WHAT YOU HAVE TO DO
Your answer should hold each line of the material that contains the word "logo".
**** ENTRIES SUPPLIED
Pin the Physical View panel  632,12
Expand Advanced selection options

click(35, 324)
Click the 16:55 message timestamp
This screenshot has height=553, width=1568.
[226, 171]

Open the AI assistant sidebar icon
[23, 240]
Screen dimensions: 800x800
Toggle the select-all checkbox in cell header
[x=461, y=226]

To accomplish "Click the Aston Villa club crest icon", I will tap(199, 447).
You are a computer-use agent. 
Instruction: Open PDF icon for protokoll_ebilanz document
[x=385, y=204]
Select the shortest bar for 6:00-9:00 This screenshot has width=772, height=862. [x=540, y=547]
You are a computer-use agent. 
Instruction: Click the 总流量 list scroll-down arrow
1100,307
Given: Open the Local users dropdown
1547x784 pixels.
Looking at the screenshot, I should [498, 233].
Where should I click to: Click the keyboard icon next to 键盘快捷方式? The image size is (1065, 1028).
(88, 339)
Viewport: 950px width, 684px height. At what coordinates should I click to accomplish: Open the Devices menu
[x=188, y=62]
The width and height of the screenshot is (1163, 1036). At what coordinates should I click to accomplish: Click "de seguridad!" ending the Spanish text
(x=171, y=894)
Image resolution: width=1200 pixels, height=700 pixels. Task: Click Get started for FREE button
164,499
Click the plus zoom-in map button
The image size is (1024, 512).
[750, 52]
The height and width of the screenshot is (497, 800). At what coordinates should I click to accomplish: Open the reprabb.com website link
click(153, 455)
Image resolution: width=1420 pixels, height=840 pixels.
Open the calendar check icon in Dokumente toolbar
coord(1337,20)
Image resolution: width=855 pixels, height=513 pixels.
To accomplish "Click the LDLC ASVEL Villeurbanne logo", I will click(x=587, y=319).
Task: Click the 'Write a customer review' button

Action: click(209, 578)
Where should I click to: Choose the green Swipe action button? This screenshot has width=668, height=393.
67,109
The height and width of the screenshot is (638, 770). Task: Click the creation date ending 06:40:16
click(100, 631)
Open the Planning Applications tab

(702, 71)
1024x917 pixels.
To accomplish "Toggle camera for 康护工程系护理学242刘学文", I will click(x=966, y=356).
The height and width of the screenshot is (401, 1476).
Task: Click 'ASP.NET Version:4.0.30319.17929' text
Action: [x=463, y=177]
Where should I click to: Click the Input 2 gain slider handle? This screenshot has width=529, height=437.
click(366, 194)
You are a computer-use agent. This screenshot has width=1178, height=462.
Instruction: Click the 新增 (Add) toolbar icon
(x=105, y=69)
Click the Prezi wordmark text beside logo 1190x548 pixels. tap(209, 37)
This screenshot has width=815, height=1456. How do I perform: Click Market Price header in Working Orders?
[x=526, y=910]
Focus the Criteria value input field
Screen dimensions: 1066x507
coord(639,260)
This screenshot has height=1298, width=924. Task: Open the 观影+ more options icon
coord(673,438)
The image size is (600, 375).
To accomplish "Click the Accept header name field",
********
REPLY TO THE EXERCISE
To accomplish "Click the LDLC ASVEL Villeurbanne logo", I will click(x=587, y=319).
Click the Prezi wordmark text beside logo 1190x548 pixels. tap(209, 37)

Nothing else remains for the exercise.